* _WORK INSTRUCTION_:
When duplicating the records beneath this instruction, omit every picture and keep all else exact.

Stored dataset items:
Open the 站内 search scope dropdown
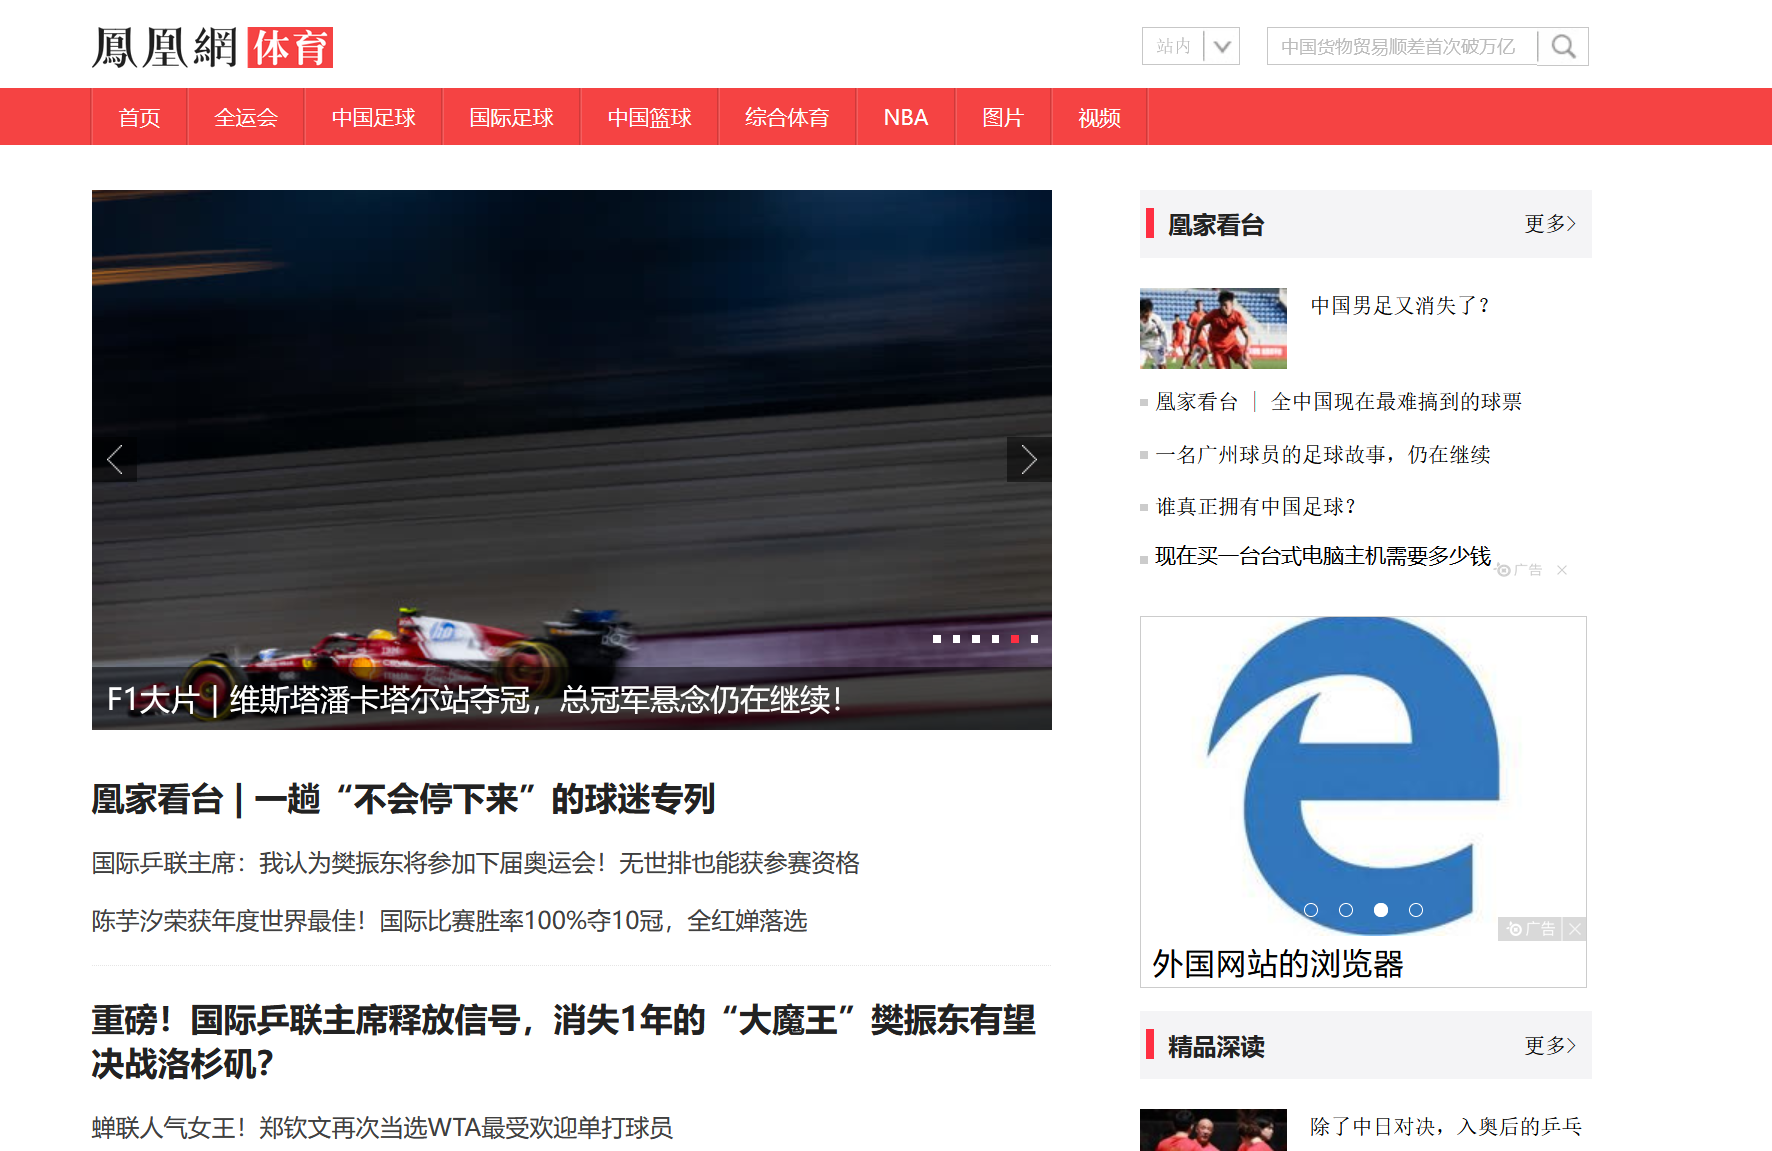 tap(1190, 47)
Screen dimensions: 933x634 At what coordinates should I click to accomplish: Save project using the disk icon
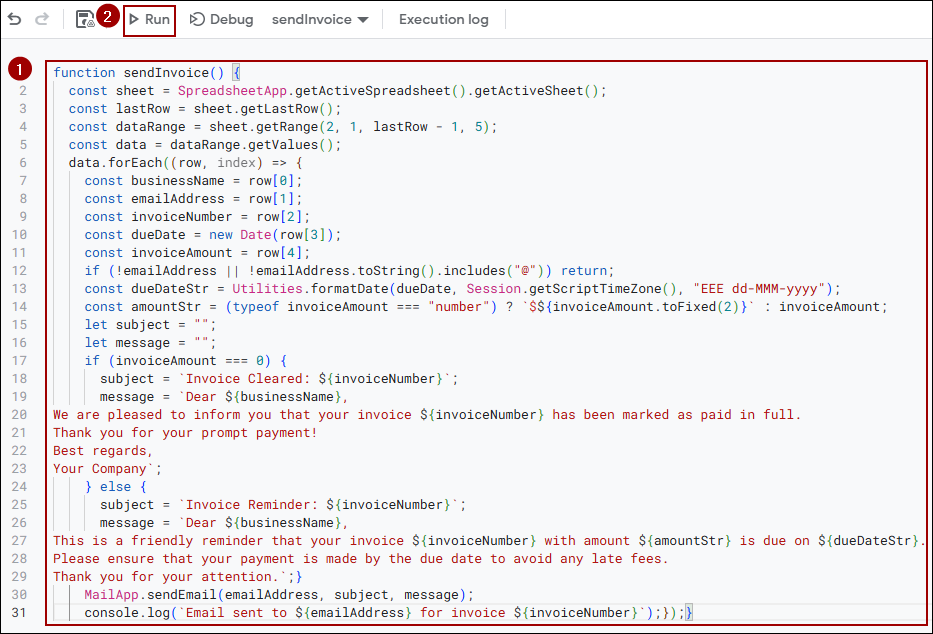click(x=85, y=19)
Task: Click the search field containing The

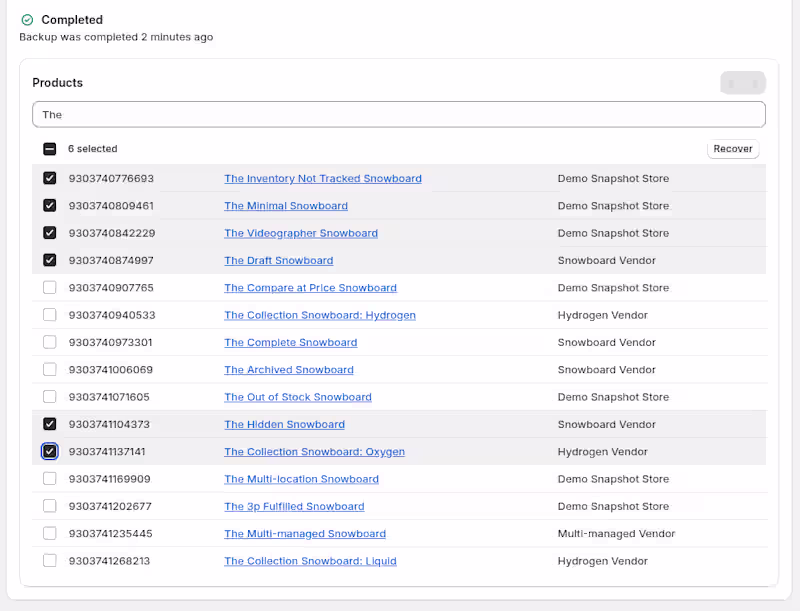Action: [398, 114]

* _REPLY TO THE TASK_:
Open the 站内 search scope dropdown
 tap(1190, 47)
Screen dimensions: 933x634 At what coordinates should I click to accomplish: Save project using the disk icon
click(x=85, y=19)
Task: Click the search field containing The

Action: [398, 114]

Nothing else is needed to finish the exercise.